# DESCRIPTION OF THE TASK:
Please write out the lines of the material exactly, from the line containing "Given: Open the shopping bag cart icon" through the line containing "Looking at the screenshot, I should [x=56, y=161].", both included.

# DATA:
-=-=-=-=-

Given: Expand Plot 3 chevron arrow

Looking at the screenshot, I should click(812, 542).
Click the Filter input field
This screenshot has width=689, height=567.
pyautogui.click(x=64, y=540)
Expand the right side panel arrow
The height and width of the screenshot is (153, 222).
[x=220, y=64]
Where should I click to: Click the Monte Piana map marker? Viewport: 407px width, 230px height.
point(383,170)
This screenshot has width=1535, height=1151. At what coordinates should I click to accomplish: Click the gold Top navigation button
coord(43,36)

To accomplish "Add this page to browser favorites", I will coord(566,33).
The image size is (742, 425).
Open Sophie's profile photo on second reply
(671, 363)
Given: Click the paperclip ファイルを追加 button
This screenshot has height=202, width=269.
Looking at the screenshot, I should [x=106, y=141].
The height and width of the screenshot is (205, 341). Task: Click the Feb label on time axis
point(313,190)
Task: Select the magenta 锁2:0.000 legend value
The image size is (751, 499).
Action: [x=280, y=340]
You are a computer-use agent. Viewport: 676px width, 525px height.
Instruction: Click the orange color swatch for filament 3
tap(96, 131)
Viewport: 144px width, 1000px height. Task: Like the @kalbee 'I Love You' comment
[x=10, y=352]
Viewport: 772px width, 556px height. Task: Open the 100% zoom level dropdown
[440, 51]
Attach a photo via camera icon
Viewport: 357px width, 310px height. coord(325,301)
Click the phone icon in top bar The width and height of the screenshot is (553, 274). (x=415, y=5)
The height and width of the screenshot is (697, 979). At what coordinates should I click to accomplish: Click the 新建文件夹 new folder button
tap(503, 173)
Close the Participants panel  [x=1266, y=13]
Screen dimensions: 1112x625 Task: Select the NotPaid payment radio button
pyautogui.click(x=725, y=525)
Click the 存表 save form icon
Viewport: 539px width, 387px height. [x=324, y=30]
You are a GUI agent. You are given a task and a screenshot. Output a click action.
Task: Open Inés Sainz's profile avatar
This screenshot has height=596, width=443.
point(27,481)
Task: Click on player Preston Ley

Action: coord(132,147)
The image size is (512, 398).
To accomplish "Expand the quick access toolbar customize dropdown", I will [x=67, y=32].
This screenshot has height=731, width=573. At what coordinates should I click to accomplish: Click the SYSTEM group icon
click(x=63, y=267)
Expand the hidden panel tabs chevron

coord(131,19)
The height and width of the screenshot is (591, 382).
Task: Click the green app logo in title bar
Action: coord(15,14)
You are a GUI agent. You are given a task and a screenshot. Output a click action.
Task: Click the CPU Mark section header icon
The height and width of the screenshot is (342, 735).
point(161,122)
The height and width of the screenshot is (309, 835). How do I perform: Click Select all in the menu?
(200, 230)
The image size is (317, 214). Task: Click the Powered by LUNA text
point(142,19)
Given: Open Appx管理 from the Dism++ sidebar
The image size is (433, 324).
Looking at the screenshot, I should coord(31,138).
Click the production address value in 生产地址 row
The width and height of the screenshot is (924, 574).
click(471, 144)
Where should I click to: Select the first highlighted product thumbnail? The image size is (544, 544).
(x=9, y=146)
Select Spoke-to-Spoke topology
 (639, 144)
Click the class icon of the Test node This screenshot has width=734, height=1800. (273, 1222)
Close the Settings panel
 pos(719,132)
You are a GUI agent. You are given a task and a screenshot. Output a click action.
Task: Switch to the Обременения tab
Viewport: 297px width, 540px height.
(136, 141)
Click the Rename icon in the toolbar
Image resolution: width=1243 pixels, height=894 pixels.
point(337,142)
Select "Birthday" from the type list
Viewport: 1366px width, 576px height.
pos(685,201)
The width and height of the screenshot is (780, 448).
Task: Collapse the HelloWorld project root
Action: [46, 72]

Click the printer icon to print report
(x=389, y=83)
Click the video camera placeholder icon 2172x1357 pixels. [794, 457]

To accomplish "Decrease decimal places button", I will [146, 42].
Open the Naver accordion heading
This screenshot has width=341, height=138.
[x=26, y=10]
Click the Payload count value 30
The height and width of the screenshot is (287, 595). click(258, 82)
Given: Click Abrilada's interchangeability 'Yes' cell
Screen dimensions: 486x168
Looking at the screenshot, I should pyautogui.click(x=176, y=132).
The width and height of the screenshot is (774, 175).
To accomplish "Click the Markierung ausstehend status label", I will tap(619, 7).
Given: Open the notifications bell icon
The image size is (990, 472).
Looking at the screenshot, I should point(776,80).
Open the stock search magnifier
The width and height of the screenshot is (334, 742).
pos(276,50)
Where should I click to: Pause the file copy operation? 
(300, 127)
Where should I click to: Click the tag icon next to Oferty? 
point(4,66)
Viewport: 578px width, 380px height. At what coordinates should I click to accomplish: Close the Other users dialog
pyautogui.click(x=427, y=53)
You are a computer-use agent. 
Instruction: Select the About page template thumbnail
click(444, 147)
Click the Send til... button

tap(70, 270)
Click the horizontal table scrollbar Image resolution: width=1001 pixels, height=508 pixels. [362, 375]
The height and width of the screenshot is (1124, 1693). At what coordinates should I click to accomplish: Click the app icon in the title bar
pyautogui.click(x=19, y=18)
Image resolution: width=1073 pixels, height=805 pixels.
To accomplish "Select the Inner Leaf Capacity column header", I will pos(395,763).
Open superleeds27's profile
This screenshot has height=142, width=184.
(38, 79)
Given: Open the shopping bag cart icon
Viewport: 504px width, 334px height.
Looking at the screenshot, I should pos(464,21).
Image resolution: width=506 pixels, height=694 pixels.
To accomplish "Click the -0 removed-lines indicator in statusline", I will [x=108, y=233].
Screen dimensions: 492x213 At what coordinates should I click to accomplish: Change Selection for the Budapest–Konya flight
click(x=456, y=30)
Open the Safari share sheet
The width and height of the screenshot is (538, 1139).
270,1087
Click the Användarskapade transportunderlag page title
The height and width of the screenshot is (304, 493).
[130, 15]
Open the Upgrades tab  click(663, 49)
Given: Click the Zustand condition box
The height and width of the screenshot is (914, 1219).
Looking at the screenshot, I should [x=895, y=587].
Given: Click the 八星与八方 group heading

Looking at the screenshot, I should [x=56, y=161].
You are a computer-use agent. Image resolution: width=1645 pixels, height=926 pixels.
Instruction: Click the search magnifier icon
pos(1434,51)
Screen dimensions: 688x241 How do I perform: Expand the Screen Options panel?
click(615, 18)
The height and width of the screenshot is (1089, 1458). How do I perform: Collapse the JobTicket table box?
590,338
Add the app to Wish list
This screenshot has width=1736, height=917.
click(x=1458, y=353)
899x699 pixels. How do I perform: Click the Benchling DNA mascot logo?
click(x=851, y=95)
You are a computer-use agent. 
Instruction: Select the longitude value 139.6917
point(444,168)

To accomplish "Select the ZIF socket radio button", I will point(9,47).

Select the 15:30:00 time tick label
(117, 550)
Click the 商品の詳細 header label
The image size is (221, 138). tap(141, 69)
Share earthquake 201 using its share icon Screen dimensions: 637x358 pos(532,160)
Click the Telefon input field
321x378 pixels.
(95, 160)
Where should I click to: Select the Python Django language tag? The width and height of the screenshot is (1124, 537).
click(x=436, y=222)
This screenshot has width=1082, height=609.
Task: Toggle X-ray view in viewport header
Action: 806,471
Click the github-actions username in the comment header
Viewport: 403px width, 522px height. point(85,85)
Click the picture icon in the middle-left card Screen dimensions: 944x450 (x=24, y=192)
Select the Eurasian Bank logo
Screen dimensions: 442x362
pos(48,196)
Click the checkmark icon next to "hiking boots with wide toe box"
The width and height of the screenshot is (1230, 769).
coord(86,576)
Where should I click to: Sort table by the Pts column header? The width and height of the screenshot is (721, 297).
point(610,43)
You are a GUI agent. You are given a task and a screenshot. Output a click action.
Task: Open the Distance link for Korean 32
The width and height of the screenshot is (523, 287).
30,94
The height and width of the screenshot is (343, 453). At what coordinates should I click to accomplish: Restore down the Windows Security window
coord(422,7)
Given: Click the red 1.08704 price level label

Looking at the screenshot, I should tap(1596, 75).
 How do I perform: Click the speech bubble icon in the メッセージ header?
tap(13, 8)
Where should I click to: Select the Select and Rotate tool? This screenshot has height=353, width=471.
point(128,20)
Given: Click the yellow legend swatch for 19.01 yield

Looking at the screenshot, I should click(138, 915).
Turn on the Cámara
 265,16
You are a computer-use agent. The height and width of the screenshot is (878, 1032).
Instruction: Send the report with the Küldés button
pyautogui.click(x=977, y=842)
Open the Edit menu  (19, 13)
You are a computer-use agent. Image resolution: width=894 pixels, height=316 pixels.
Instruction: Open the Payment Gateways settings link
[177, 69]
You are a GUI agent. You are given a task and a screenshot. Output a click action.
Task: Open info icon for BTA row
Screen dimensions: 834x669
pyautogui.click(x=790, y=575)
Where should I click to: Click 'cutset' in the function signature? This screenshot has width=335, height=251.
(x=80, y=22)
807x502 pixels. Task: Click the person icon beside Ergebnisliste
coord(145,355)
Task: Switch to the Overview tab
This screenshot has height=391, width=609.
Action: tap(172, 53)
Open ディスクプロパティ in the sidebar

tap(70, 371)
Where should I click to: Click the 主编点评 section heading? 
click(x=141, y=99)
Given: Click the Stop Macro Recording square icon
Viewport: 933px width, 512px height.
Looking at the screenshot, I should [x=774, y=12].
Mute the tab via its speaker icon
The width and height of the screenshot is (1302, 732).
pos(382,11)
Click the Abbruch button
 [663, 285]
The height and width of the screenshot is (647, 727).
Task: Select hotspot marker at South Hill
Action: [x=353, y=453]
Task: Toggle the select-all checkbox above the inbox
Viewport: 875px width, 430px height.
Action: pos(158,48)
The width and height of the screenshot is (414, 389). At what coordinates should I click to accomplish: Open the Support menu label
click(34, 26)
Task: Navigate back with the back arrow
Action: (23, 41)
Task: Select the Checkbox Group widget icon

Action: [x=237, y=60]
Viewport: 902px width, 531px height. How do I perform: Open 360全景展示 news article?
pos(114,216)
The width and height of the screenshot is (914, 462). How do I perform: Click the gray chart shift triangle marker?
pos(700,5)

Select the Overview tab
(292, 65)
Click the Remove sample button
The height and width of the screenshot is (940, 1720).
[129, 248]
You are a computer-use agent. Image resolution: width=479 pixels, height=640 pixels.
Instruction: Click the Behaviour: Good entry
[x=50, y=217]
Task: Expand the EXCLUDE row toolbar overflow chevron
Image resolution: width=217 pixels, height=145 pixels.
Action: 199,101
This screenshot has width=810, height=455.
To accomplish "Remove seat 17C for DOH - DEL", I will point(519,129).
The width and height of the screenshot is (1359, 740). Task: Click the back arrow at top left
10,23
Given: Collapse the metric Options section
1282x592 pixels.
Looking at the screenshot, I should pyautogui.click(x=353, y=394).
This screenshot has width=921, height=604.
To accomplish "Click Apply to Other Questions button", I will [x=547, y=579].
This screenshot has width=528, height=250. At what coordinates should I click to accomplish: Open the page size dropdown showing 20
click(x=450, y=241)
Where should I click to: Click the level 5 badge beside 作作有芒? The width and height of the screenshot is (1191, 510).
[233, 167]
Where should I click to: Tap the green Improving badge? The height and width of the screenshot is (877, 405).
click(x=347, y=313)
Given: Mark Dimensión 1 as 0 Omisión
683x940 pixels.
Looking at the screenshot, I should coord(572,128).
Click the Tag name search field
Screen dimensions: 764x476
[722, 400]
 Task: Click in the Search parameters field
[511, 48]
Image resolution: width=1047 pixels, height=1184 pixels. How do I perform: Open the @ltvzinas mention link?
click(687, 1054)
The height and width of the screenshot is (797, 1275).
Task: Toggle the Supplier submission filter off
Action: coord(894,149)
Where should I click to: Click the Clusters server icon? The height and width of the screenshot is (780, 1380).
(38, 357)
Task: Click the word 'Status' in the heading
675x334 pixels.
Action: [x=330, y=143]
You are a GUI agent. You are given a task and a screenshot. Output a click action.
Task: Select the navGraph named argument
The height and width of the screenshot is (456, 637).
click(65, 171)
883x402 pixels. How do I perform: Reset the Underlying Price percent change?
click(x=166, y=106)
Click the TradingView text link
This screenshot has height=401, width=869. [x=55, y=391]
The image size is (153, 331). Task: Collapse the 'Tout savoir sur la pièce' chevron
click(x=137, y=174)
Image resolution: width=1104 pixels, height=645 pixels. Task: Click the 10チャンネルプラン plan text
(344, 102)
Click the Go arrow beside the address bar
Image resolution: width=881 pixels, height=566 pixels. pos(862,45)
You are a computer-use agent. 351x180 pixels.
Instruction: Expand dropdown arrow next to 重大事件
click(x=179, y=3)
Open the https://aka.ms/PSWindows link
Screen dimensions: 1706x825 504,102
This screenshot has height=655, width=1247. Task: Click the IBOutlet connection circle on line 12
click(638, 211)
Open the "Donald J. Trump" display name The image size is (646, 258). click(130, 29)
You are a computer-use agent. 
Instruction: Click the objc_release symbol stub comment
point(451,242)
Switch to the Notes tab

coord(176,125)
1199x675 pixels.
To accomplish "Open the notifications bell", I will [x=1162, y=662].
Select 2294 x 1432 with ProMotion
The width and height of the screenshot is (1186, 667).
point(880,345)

-=-=-=-=-

# SOLUTION FOR THIS PROBLEM:
Given: Open the shopping bag cart icon
Viewport: 504px width, 334px height.
Looking at the screenshot, I should pos(464,21).
Image resolution: width=506 pixels, height=694 pixels.
To accomplish "Click the -0 removed-lines indicator in statusline", I will [x=108, y=233].
Screen dimensions: 492x213 At what coordinates should I click to accomplish: Change Selection for the Budapest–Konya flight
click(x=456, y=30)
Open the Safari share sheet
The width and height of the screenshot is (538, 1139).
270,1087
Click the Användarskapade transportunderlag page title
The height and width of the screenshot is (304, 493).
[130, 15]
Open the Upgrades tab  click(663, 49)
Given: Click the Zustand condition box
The height and width of the screenshot is (914, 1219).
Looking at the screenshot, I should [x=895, y=587].
Given: Click the 八星与八方 group heading

Looking at the screenshot, I should [x=56, y=161].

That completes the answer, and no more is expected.